Les médias peuvent apporter leur contribution, en construisant un modèle éditorial et un modèle économique, même à l’ère de l’information par l’émotion.

Les médias modernes ont un modèle économique qui se veut diversifié, afin de garantir l’indépendance, ainsi que transparent. Je pense que nos modèles éditoriaux devraient être aussi diversifiés que nos modèles économiques, et je sais que ce n’est pas un point de vue répandu. De nombreux pays tolèrent la concurrence entre les médias de gauche et les médias de droite.

Certains médias soutiennent ouvertement une cause, un parti ou même un gouvernement. Chez EURACTIV, nous avons une certaine vision de l’Europe, et nous nous positionnons en tant qu’Européens constructifs.

Les journalistes sont des citoyens. En tant que tels, ils sont généralement bien informés et ont évidemment leurs opinions. Lorsqu’ils écrivent un article pour un support médiatique, ils ont la possibilité de mettre à profit ces précieuses connaissances afin de garantir que les utilisateurs aient accès à un aperçu complet et précis de la situation.

Être à l’écoute des autres opinions, remettre en question les nôtres et proposer des articles équilibrés et inclusifs, telle est ma vision du journalisme.

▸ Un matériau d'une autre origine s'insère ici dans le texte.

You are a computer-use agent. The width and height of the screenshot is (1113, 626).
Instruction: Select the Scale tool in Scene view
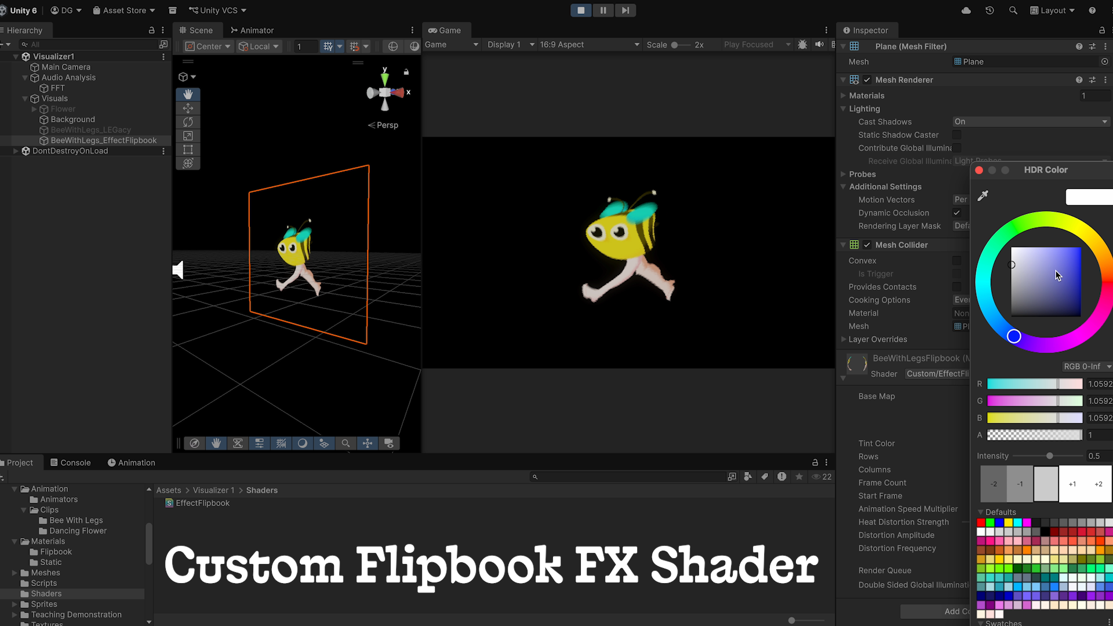[188, 136]
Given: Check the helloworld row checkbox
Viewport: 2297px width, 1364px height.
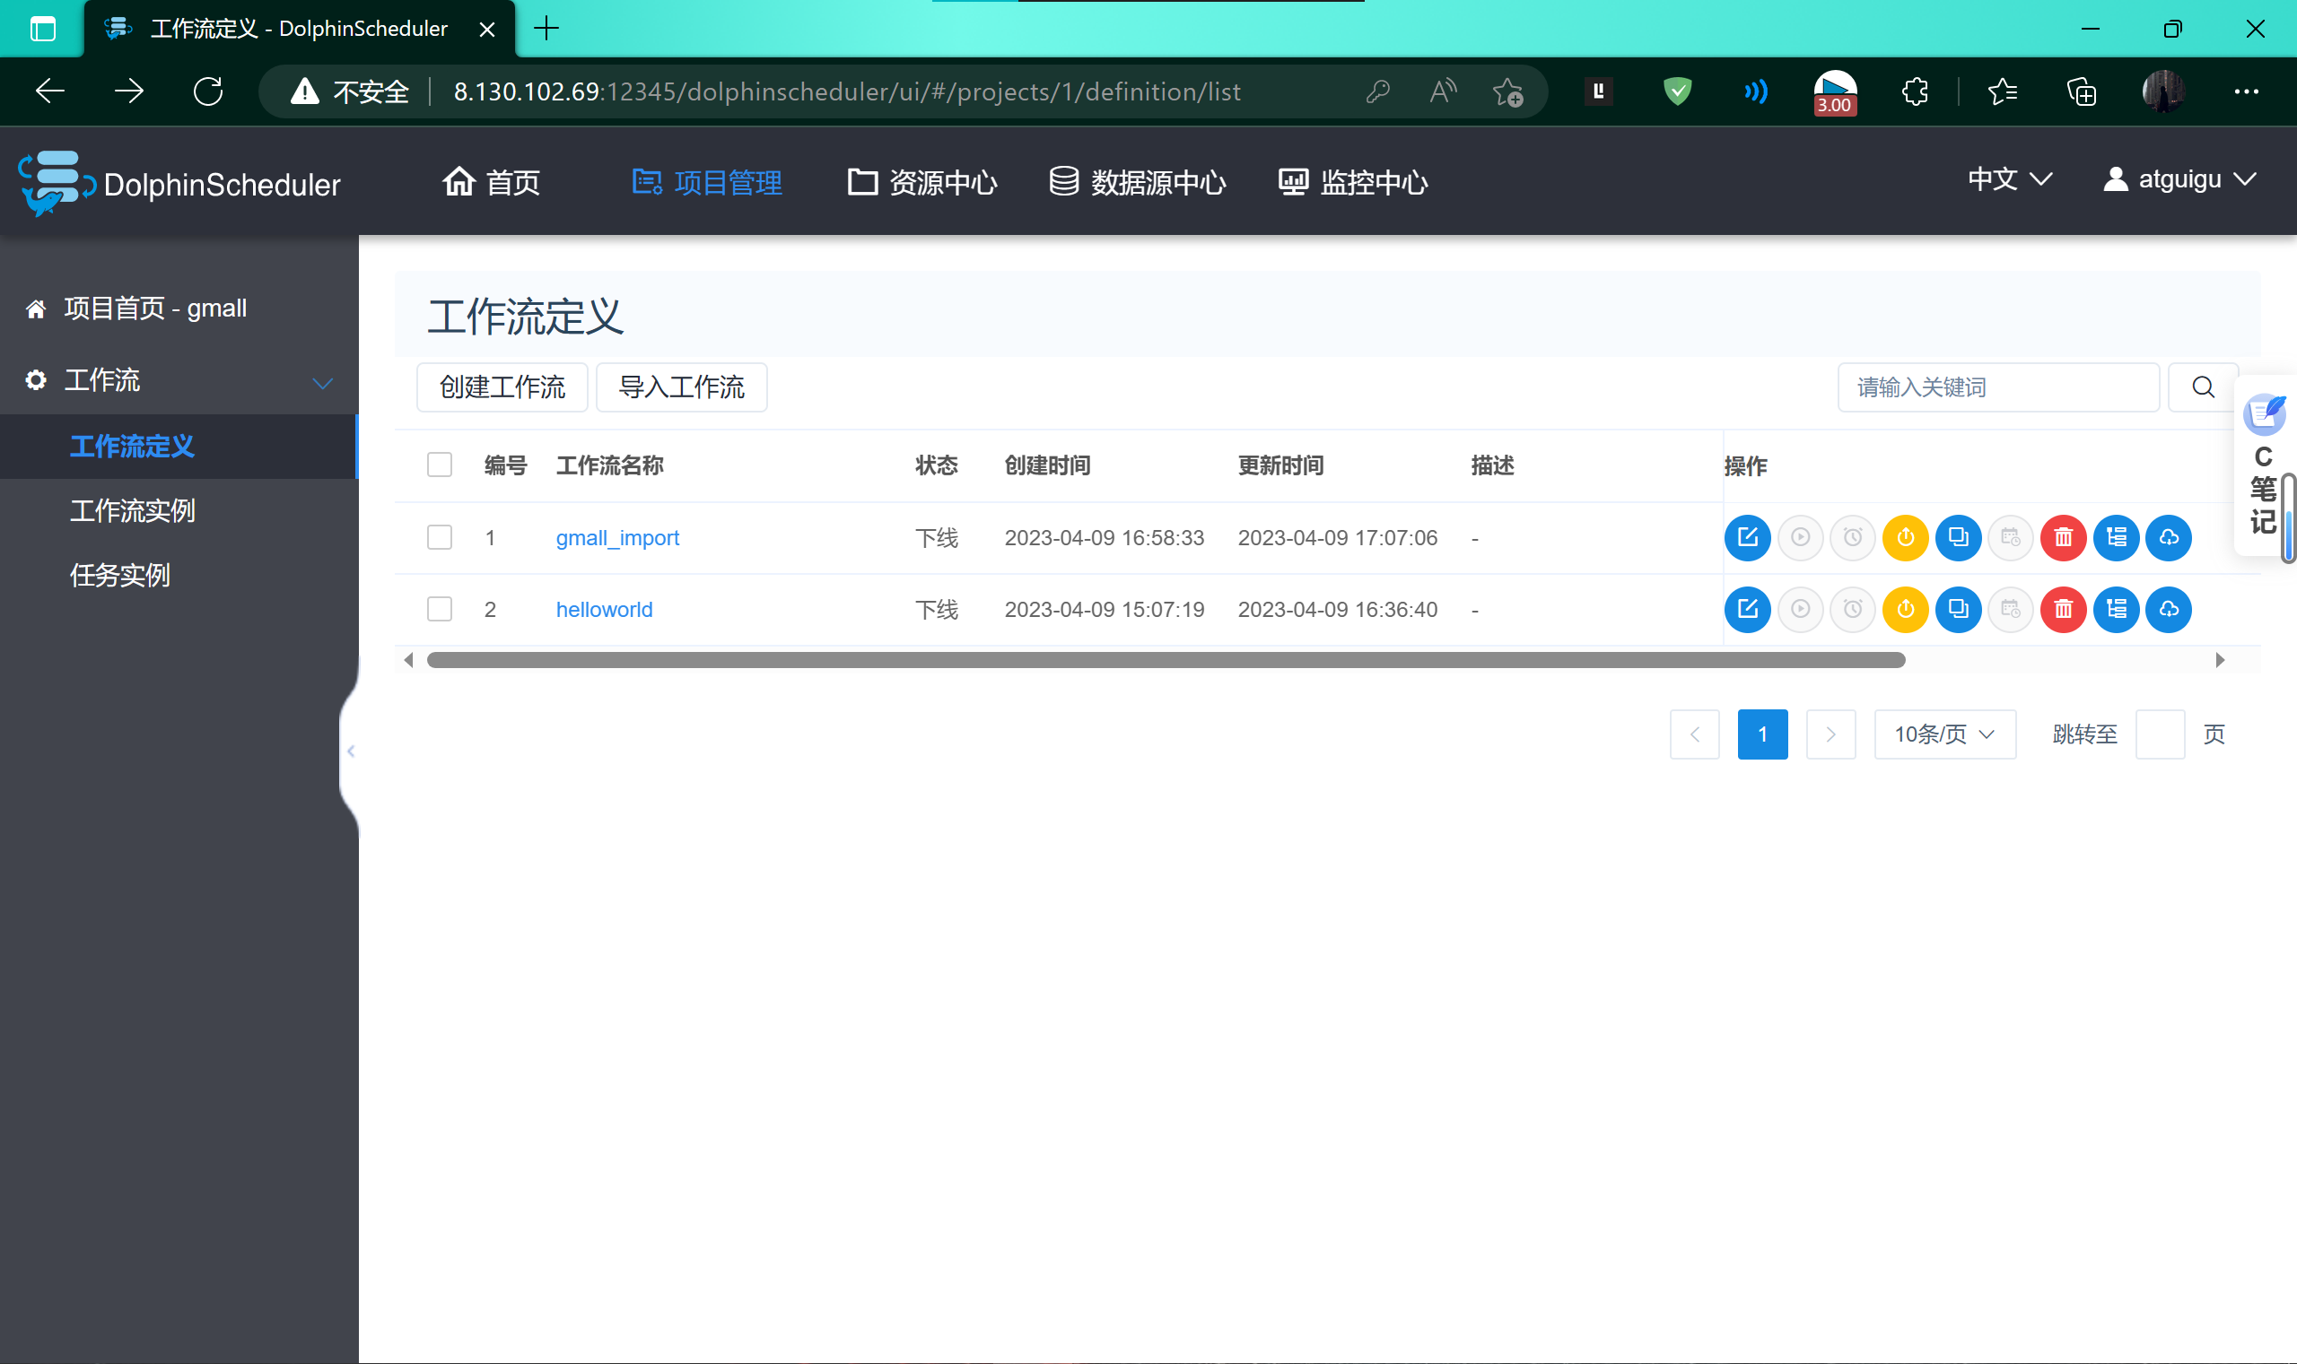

Je demande que les médias puissent couvrir tous les points de vue en toute indépendance, sans pression des actionnaires ou des clients, ni des utilisateurs ou de la société civile. C’est cela, la véritable indépendance des médias.

Sous réserve qu’ils soient dûment reconnus et légalement autorisés, nous devrions donner la parole à tous les acteurs en toute transparence et juger leurs propos, et non leur affiliation. Nous devrions offrir à nos utilisateurs des informations pertinentes, et non un contenu qui correspond à leurs préférences personnelles.

Nous devrions mettre en lumière les dysfonctionnements ainsi que les éléments susceptibles de fonctionner.

Nous devrions rechercher la nuance et la diversité, ce qui implique de bien contextualiser, d’approcher des sujets différemment que ceux à quoi nous sommes habitués. Nous devrions également prêter attention à la manière dont l’information est traitée dans son ensemble – le ton, les mots et les illustrations ont leur importance.

Avant la fin de l’année, de nombreux débats vont animer les médias en Europe. Nous parlerons de politique en France et en Allemagne, nous couvrirons la COP 26 et la crise climatique, nous traverserons le troisième hiver en période de pandémie et, espérons-le, la réouverture du monde.

Nous limiterons-nous aux sujets qui mobilisent et aux opinions populaires ? Continuerons-nous à combattre les réseaux sociaux sur leur propre terrain ? Ou couvrirons-nous également des perspectives différentes ? Mettrons-nous en lumière les solutions et remettrons-nous en question nos propres croyances ? Je l’espère.

Le journalisme constructif pourrait être l’une des solutions à la crise de confiance des citoyens envers les médias. C’est ce que nous souhaitons offrir et il n’appartient qu’à nous de mettre en œuvre cette vision.